[BProckets] Re: Help with NC chemistry
David Sleeter
d.sleeter at adelphia.net
Tue Mar 28 13:35:20 PST 2006
Flint said:
> I have tested all the binders that I have (except for
> guar gum...Here is my problem -
> I tried using NC at a concentration of 1ppb in 100cc
> acetone (ping pong balls = ppb). Adding 3ml of NC
> laqour to 10gr of BP does the trick and
> casting/ramming is easy.
> It's even easier to work with, and the flight is WAY
> WAY better!!! A VERY rapid liftoff and flight. Very
> impressive. Far superior to the rest of the binders
> (no surprise though).
> BUT -
> Out of 3 motors 2 will fly like a bat from hell, but
> the last one will cato (crossette like!).

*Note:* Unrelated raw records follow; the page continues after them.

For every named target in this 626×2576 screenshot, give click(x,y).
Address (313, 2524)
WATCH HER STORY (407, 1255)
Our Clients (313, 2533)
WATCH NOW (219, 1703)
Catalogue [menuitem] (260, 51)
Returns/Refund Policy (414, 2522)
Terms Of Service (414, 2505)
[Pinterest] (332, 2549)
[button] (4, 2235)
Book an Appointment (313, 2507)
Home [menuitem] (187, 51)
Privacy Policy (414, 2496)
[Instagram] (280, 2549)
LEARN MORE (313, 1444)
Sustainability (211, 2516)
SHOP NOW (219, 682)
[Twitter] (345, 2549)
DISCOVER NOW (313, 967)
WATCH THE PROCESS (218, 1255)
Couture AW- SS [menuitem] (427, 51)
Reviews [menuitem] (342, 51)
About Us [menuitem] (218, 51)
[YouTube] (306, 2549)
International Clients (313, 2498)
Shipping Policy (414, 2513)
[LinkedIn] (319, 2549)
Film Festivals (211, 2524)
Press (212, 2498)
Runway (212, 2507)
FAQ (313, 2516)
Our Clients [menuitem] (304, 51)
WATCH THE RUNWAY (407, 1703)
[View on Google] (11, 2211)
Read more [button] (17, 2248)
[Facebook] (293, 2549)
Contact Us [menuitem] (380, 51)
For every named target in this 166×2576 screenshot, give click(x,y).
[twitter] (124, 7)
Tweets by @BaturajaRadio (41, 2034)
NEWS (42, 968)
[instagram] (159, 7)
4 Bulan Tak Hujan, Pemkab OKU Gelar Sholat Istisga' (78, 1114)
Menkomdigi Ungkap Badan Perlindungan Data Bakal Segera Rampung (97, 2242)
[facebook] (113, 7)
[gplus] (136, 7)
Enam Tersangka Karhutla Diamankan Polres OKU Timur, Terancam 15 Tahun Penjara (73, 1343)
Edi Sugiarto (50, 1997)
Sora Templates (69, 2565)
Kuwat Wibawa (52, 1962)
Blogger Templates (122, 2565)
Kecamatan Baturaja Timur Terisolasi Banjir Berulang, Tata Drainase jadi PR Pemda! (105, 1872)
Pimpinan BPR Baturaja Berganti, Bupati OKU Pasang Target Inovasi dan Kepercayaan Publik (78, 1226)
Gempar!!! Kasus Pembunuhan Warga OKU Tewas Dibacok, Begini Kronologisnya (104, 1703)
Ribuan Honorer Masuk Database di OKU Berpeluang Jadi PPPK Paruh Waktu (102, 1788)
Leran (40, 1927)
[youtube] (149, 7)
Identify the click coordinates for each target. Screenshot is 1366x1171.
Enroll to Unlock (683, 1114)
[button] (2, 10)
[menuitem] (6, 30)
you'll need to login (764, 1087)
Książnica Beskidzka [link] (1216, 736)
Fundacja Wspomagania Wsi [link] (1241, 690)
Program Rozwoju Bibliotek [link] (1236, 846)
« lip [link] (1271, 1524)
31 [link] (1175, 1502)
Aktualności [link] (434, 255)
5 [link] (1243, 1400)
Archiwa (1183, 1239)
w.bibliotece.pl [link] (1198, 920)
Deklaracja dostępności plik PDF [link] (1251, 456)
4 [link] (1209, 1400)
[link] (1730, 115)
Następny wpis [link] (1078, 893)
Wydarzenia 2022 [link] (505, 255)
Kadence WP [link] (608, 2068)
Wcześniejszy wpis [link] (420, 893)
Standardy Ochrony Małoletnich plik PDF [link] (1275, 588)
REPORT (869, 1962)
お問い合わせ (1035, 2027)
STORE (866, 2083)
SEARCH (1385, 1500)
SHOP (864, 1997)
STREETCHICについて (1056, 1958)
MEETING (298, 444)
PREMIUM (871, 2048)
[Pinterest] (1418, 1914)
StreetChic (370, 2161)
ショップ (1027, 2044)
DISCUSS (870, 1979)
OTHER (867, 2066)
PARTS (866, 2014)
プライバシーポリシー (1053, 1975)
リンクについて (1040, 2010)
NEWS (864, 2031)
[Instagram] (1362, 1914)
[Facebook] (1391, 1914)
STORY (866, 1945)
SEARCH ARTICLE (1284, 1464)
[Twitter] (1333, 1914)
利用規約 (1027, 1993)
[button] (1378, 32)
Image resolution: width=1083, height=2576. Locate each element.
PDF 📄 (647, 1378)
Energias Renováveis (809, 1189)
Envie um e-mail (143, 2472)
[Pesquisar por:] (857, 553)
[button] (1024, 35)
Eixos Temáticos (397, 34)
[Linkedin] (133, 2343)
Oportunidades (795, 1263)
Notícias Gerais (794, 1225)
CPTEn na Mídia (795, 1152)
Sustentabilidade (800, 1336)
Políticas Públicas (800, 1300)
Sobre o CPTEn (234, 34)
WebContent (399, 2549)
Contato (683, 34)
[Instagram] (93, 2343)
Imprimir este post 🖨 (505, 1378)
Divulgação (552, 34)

> I'm assuming the problem lies in cavities left by the
> evaporating acetone, even tough I'm ramming the stuff.
>
Dave Sleeter says:
In the mid-1990s, while doing the propellant development for my book,
"Amateur Rocket Motor Construction", I too experimented with numerous
binders, and among them was nitrocellulose. For my own work I used
single-based rifle powder, because it's basically pure nitrocellulose, you
can buy it at any gun shop, and it's compartively cheap. As Flint has tried,
I dissolved it with acetone. At normal atmospheric pressure the propellant
grains made with NC burned beautifully, but at elevated pressures, just like
Flint's nozzless motors, they exploded.
To get accurate data on my propellants' performance I built a device that
worked like a Crawford bomb, a stainless steel chamber where I could test
the burn rate of sample propellant grains at controlled pressures up to 200
psi in an atmosphere of pure nitrogen. To read and set the pressure I used
an Ashcroft test gauge with a stainless steel Bourdon tube.
I too thought that NC would make a GREAT binder because it was readily
available and easy to work with. My propellant test-grains were essentially
like Flint's nozzleless motors, 5/16" dia. grains packed into small lengths
of convolute cardboard tube.
I remember how disappointed I was to discover that propellant grains that
burned beautifully at atmospheric pressure would explode with just a modest
increase in pressure. Though I can't locate my notes on the subject, I
remember that the critical pressure was amazingly low, something like 25-35
psi, and FAR below the operating pressure of a good black powder motor.
NUMEROUS experiments in which I varied the amount of NC would not solve the
problem, so in frustration I called a professional rocket engineer-friend,
and he suggested the following. Black powder is a "low explosive", and NC is
a "high explosive". At atmospheric pressure, the burn rate of NC is SLOWER
than the burn rate of BP, so at atmospheric pressure a BP grain made with an
NC binder works fine. But as the operating pressure is increased, the burn
rate of the NC RAPIDLY overtakes the burn rate of the BP. My
pressure-chamber experiments seemed to indicate that this was happening at a
pressure oa 25 to 35 psi (as read on the Ashcroft gauge).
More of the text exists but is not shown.